Todavia, é importante salientar que essa VENDA ANTECIPADA não pode ser feita quando envolver bens imóveis situados fora do Estado do Rio de Janeiro, quando o Inventário não puder ser lavrado por escritura pública na via extrajudicial e quando constar a indisponibilidade de bens quanto a algum dos herdeiros ou ao meeiro (regras dos inciso I, II e III do par. 1º do referido art. 453). As demais regras desse procedimento novo encontram-se nos artigos 453, 454 e 455 do NCN, portanto.

 

Alvará judicial

 

Outra forma possível, mais antiga e tradicional inclusive, pode dizer respeito ao ALVARÁ JUDICIAL (art. 619, inc.
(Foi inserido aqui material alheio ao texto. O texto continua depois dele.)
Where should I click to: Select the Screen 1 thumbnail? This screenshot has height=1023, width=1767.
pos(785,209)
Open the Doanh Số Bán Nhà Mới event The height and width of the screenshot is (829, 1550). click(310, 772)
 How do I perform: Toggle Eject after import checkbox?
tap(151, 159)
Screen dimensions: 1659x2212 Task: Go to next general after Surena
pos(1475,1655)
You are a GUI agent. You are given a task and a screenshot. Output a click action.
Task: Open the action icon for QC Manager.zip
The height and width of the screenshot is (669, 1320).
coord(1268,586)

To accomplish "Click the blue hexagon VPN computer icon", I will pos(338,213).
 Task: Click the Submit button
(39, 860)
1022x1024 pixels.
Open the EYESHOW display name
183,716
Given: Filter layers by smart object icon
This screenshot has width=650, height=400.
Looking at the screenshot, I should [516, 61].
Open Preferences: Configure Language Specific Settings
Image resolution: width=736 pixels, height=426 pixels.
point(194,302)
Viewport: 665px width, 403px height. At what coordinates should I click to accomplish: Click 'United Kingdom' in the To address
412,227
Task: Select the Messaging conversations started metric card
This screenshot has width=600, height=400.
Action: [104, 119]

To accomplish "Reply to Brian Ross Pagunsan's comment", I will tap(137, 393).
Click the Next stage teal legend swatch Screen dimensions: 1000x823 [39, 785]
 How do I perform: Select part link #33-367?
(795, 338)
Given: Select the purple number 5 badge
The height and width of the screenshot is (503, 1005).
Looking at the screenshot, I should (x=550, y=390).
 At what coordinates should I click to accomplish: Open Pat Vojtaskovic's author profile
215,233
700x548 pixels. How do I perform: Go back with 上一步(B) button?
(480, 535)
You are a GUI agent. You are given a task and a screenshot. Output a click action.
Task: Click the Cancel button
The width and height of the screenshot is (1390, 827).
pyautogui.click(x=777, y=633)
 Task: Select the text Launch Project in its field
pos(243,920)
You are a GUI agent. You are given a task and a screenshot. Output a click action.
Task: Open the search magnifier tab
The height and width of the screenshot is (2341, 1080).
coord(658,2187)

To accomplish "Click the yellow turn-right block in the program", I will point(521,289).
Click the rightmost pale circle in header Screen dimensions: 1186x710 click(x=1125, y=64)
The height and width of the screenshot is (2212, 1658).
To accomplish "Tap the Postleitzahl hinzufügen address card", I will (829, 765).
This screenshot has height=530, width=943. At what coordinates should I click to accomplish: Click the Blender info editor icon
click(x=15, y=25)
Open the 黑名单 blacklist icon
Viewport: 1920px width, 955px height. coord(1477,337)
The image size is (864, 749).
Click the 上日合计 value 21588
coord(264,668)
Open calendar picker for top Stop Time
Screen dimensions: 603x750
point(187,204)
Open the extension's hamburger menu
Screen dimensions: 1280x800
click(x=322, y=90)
I do CPC) ou ainda, à cessão de direitos hereditários (esta última se realiza no âmbito extrajudicial, mediante Escritura Pública, em qualquer Cartório de Notas cf. art. 1.793 do CCB), que, todavia exigirá a realização do Inventário para permitir o registro dos bens em nome do(s) cessionário(s) adquirente(s).

 

Sendo certo que a Cessão de Direitos Hereditários para poder individualizar bens da herança deve ser precedida de autorização judicial cf. regras do art. 1.793 do CCB, mas ainda assim, ausente esta, não será nula, mas apenas INEFICAZ, como já decidiu o STJ:

 

“REsp 1809548/SP. J. em: 19/05/2020. RECURSO ESPECIAL. CIVIL E PROCESSUAL CIVIL. (…) CESSÃO DE DIREITOS HEREDITÁRIOS. BEM DETERMINADO. NULIDADE. AUSÊNCIA. NEGÓCIO JURÍDICO VÁLIDO. EFICÁCIA CONDICIONADA QUE NÃO IMPEDE A TRANSMISSÃO DA POSSE. (…)

 

Embargos de terceiro opostos por adquirente de direitos hereditários sobre imóvel pertencente a espólio, cedidos a terceiros antes de ultimada a partilha com a anuência daquelas que se apresentavam como únicas herdeiras, a despeito do reconhecimento de outros dois sucessores por sentença proferida em ação de investigação de paternidade cumulada com petição de herança. (…)

 

  1. A cessão de direitos hereditários sobre bem singular, desde que celebrada por escritura pública e não envolva o direito de incapazes, não é negócio jurídico nulo, tampouco inválido, ficando apenas a sua eficácia condicionada a evento futuro e incerto, consubstanciado na efetiva atribuição do bem ao herdeiro cedente por ocasião da partilha.

 

  1. Se o negócio não é nulo, mas tem apenas a sua eficácia suspensa, a cessão de direitos hereditários sobre bem singular viabiliza a transmissão da posse, que pode ser objeto de tutela específica na via dos embargos de terceiro. (…).

 

  1. Recurso especial não provido”.

 

Por Julio Martins Advogado, com especialização em Direito Notarial, Registral e Imobiliário, Direito Processual Civil, Direito do Consumidor, Direito da Família, Planejamento Sucessório e Patrimonial assim como Direito das Sucessões.